Thank you for your posting

On my new CD I also recorded bwv 998

I should like to compare the recordings

Johan

image002.jpg

Le 08/04/2020 23:57, Johan Brouwer via The Jackrail écrit :

On my new CD I also recorded bwv 998

In our recent discussion of “Bach’s compass”, Davitt Moroney suggested
we leave aside for the moment the question of the instrument BWV 998 was
written for. Now that we are being offered two new recordings of the
work, perhaps we could bring it up. What is the current view? For what
type of instrument was this meant? And what about BWV 996?

Thanks.

Dennis writes: “For what type of instrument was this (BWV 998) meant?”

I admit that I kind of weasled myself out of this question. I’m writing in the booklet: "The mainly supportive role of the bass line in all three pieces shows clearly that the lute was Bach’s first choice. Playing this set on a harpsichord is thus a transfer in which the instrument is exploited in its role as a “keyed lute.” "
I included these pieces because they can function as a conceptual bridge between the English suite (which is as far as we can see an original harpsichord [or clavichord…] piece, but survives in a number of manuscript copies and no autograph: the mildest case, so to speak, of being a transcription) and Leonhardt’s 20th-century version of the violin Partita (which is a full-blown transcription explicitly for the harpsichord [at the time, 1975, recorded on a five-octave French Dowd]).
There are not so many other pieces by Bach (or actually in our entire repertoire) with such a sparse left hand – which is perhaps especially evident for a left-hander like myself. The tessitura is low (like Leonhardt’s transcription of the violin Partita, in fact) which makes that the pieces sound well on many kinds of harpsichords, but that there can be a crunch in the bass register in spite of the few left-hand notes. I remember trying to study them on a short G-octave Ruckers which I had during my first study year in 1980 and I found that they were no fun to play on that compass.

============

Can you retype the discussion of Bach's BWV 998 above, word for word and in full?

• DATA LISTING
============

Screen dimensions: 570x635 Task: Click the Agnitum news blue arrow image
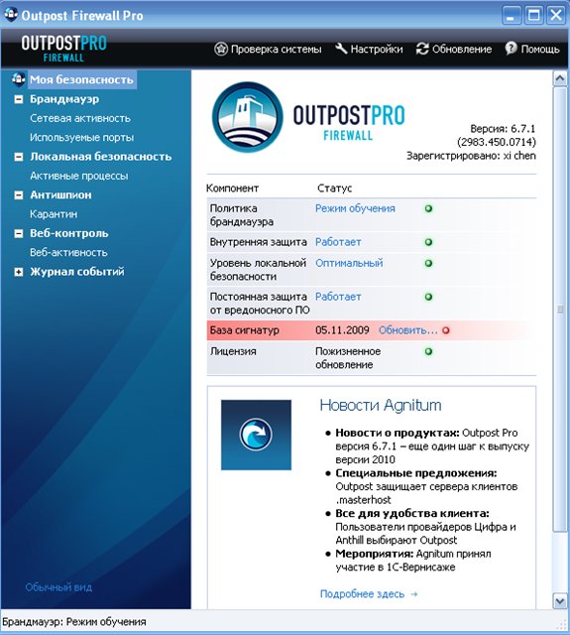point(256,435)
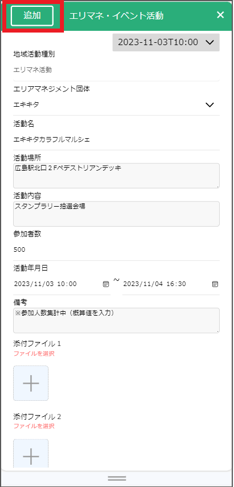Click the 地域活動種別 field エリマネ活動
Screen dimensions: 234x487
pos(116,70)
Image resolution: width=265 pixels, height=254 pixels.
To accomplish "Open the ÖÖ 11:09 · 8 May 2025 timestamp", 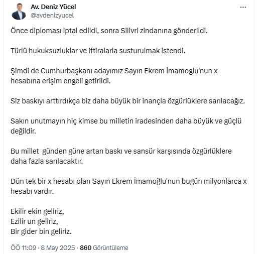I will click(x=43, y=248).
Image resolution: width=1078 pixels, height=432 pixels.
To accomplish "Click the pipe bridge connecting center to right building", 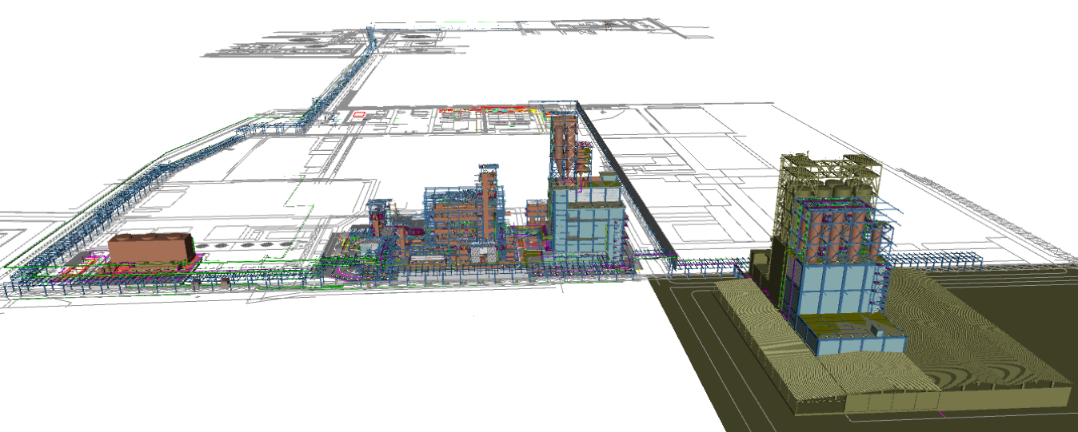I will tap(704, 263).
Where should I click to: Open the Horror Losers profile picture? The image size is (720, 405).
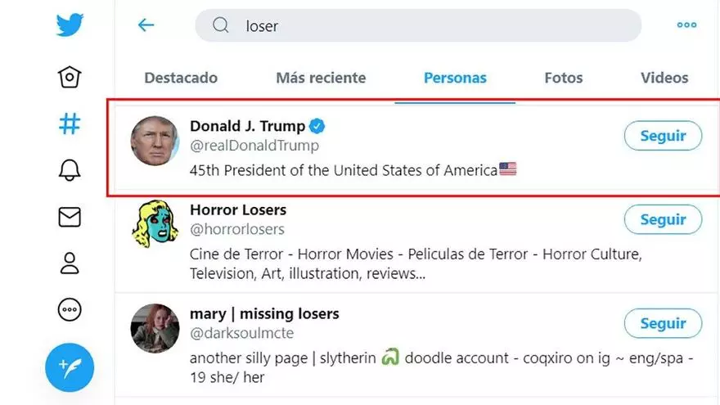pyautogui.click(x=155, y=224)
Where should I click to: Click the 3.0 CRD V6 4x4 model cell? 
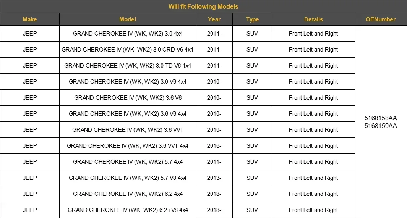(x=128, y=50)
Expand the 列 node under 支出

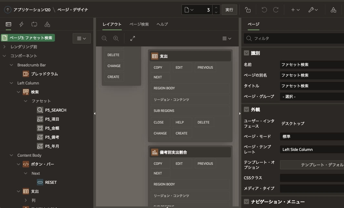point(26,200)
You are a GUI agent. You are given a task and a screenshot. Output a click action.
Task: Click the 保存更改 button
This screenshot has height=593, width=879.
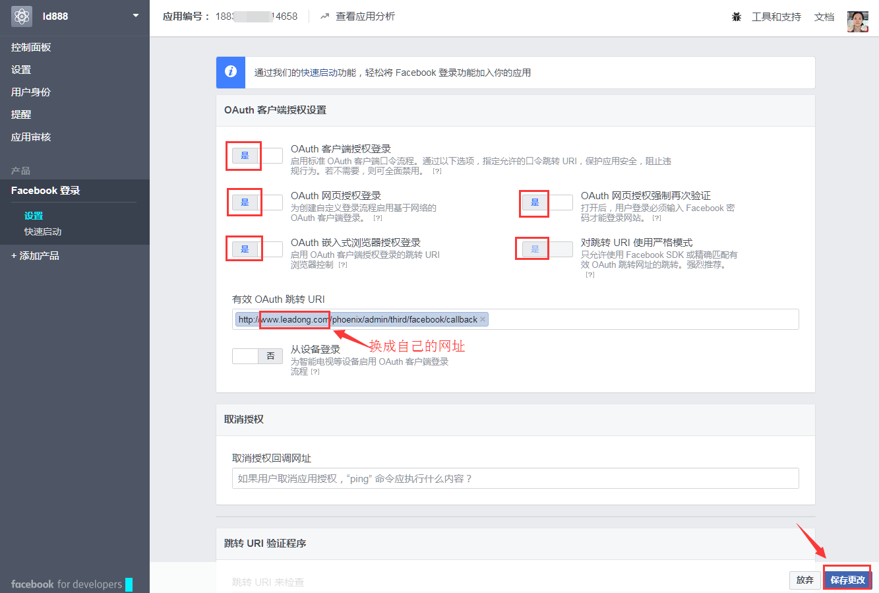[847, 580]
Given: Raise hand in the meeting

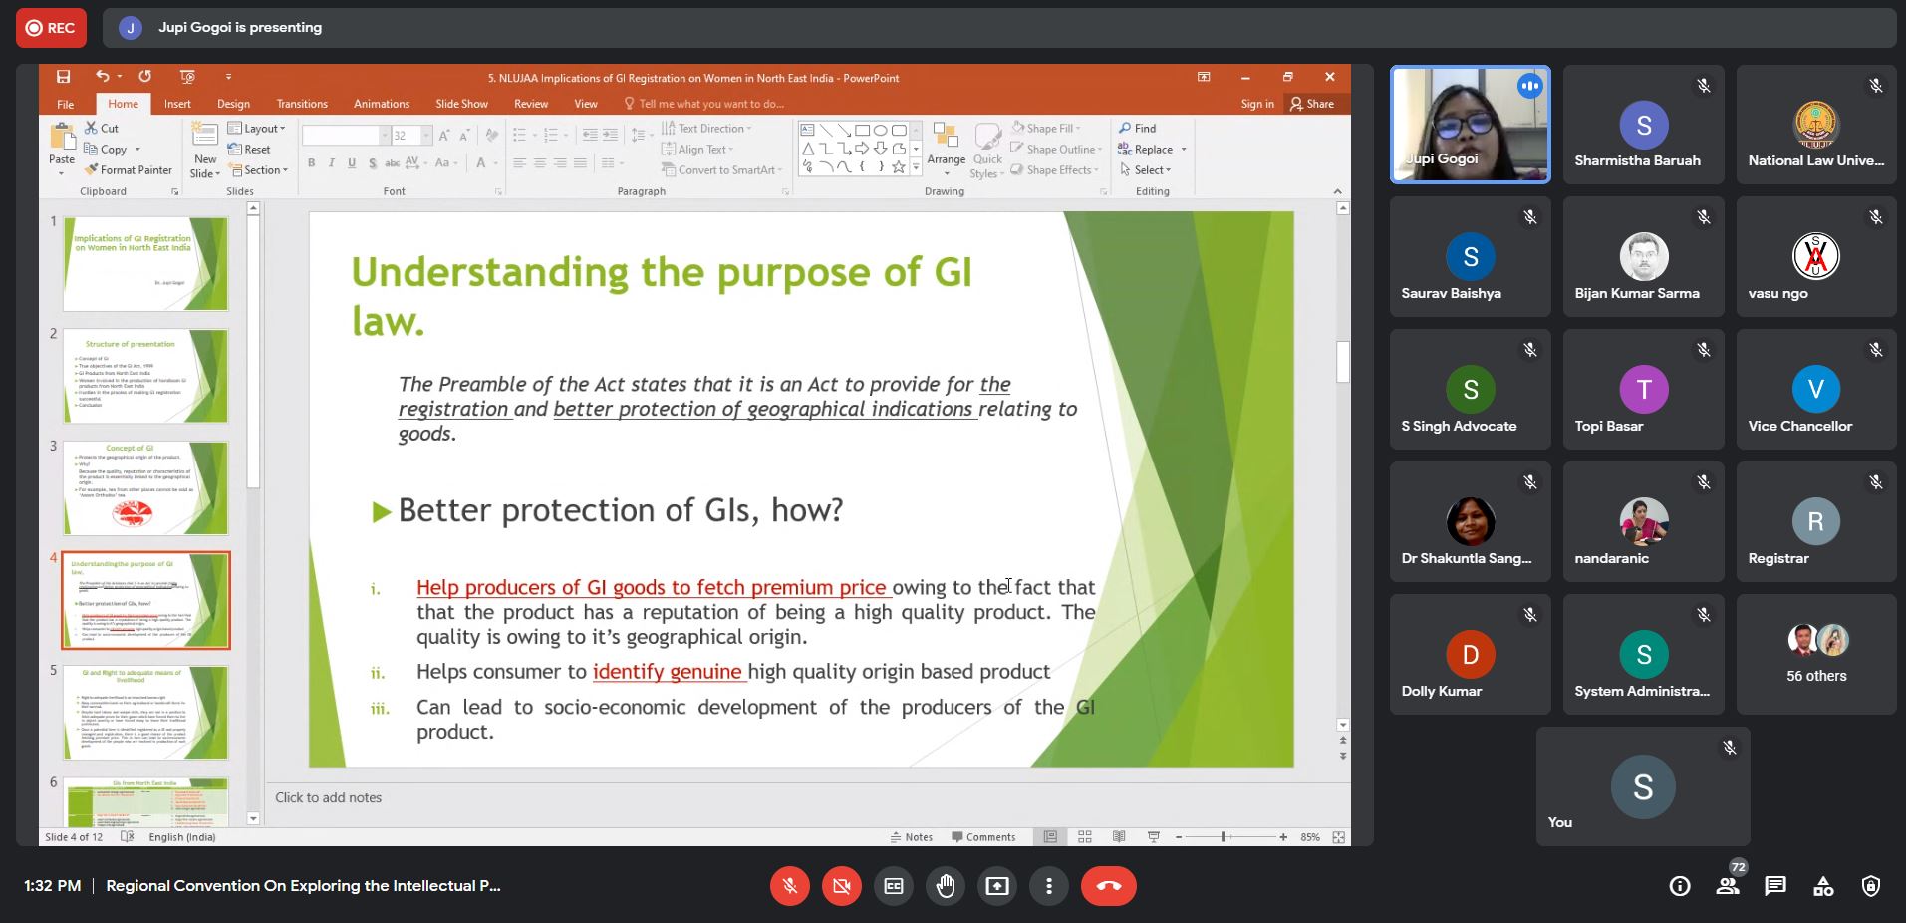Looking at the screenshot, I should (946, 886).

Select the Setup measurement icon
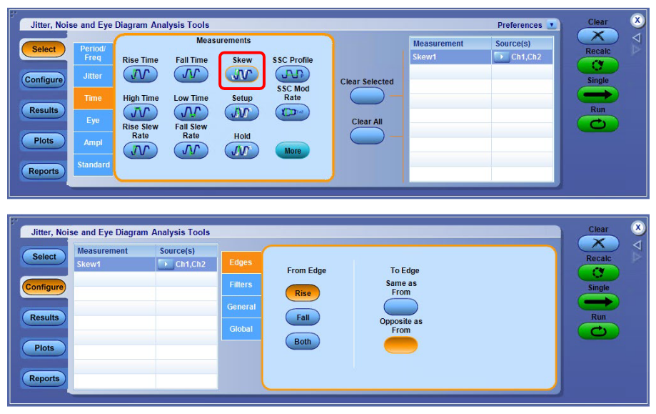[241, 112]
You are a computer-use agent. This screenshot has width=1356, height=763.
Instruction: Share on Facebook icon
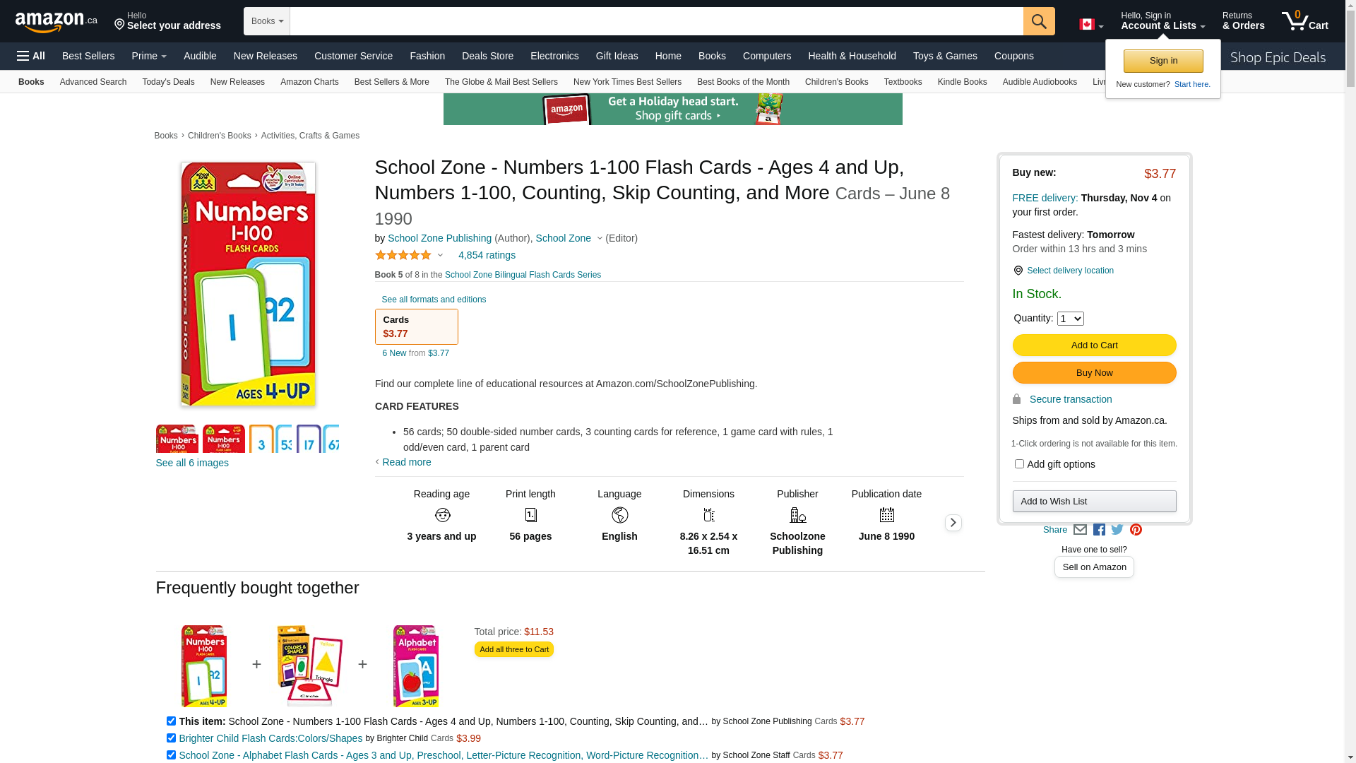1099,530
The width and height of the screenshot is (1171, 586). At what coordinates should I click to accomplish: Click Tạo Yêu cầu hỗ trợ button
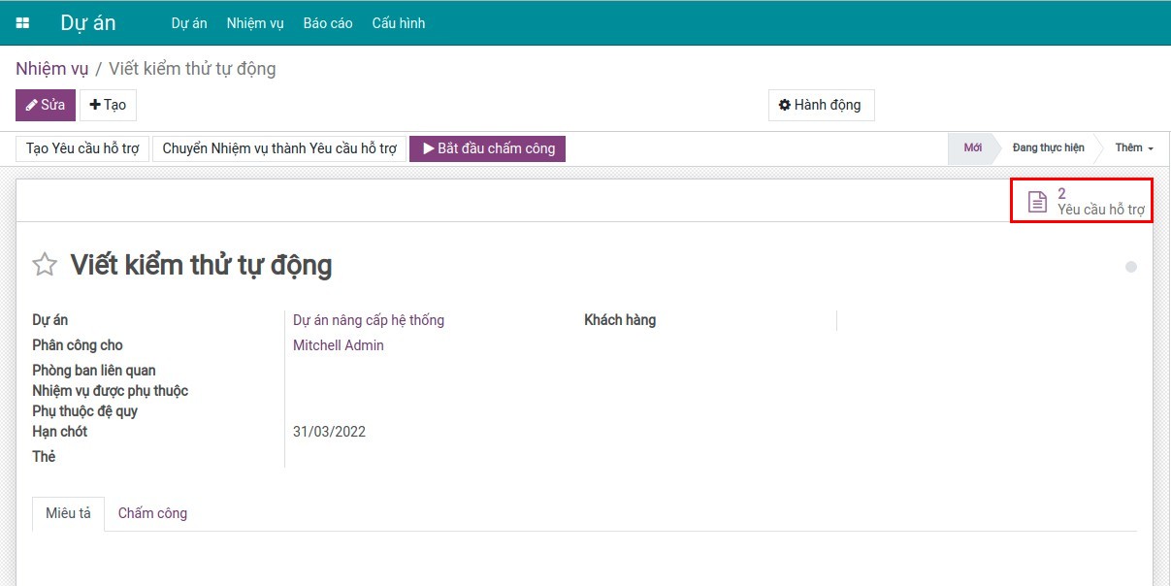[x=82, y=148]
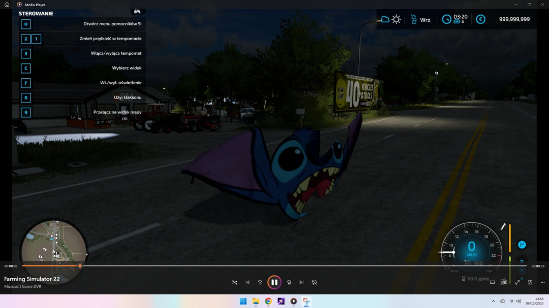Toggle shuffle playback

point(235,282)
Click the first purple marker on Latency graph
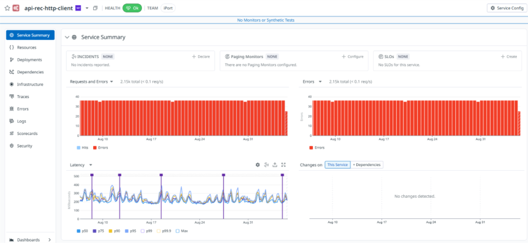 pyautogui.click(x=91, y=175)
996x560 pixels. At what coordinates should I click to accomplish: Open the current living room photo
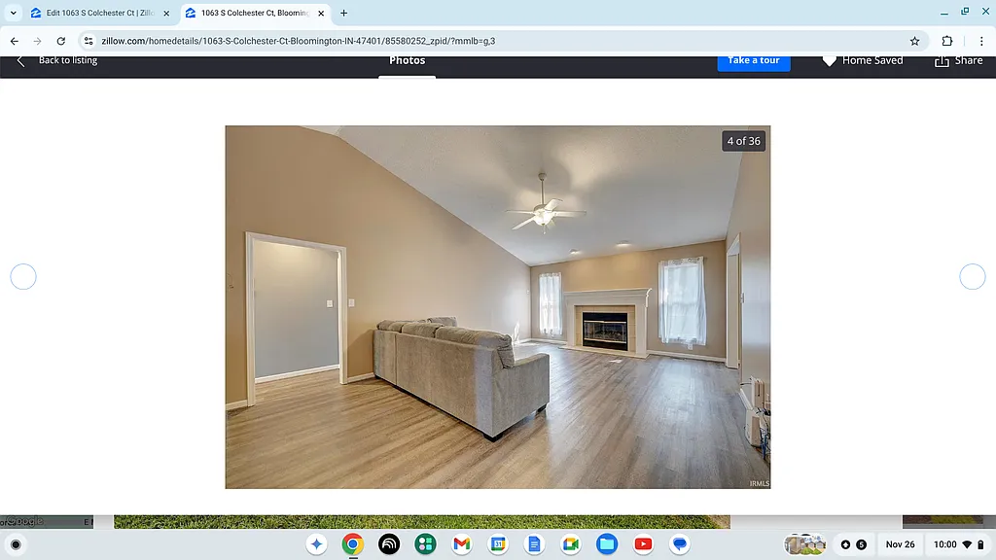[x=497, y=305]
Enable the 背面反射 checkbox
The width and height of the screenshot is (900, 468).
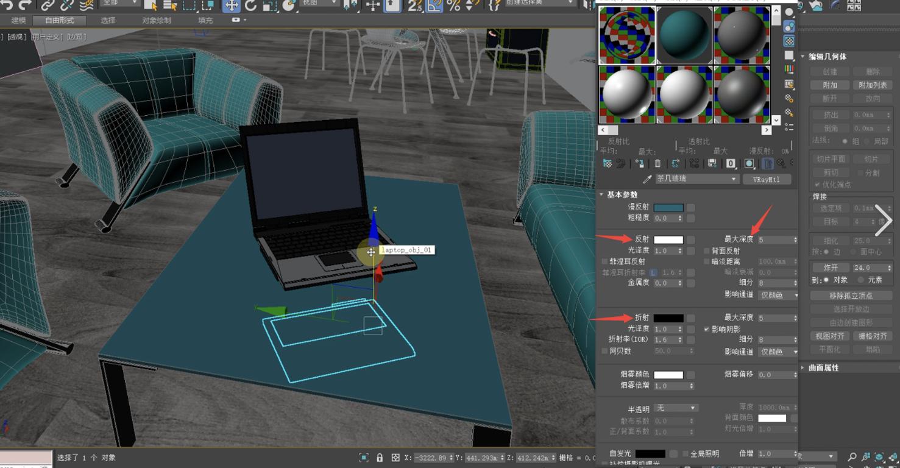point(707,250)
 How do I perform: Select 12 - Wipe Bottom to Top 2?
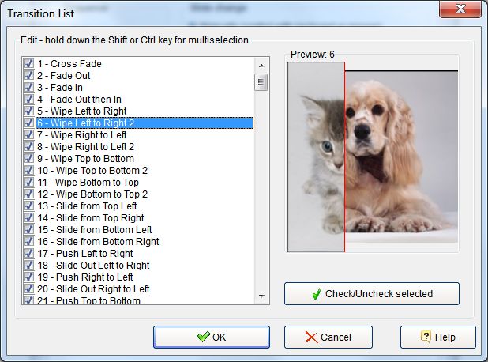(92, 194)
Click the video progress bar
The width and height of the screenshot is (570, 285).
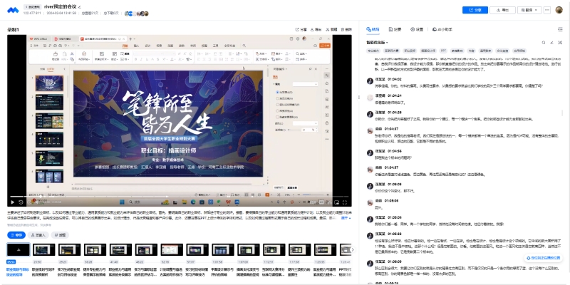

============

• EXERCISE ANSWER
Thank you for your posting

On my new CD I also recorded bwv 998

I should like to compare the recordings

Johan

image002.jpg

Le 08/04/2020 23:57, Johan Brouwer via The Jackrail écrit :

On my new CD I also recorded bwv 998

In our recent discussion of “Bach’s compass”, Davitt Moroney suggested
we leave aside for the moment the question of the instrument BWV 998 was
written for. Now that we are being offered two new recordings of the
work, perhaps we could bring it up. What is the current view? For what
type of instrument was this meant? And what about BWV 996?

Thanks.

Dennis writes: “For what type of instrument was this (BWV 998) meant?”

I admit that I kind of weasled myself out of this question. I’m writing in the booklet: "The mainly supportive role of the bass line in all three pieces shows clearly that the lute was Bach’s first choice. Playing this set on a harpsichord is thus a transfer in which the instrument is exploited in its role as a “keyed lute.” "
I included these pieces because they can function as a conceptual bridge between the English suite (which is as far as we can see an original harpsichord [or clavichord…] piece, but survives in a number of manuscript copies and no autograph: the mildest case, so to speak, of being a transcription) and Leonhardt’s 20th-century version of the violin Partita (which is a full-blown transcription explicitly for the harpsichord [at the time, 1975, recorded on a five-octave French Dowd]).
There are not so many other pieces by Bach (or actually in our entire repertoire) with such a sparse left hand – which is perhaps especially evident for a left-hander like myself. The tessitura is low (like Leonhardt’s transcription of the violin Partita, in fact) which makes that the pieces sound well on many kinds of harpsichords, but that there can be a crunch in the bass register in spite of the few left-hand notes. I remember trying to study them on a short G-octave Ruckers which I had during my first study year in 1980 and I found that they were no fun to play on that compass.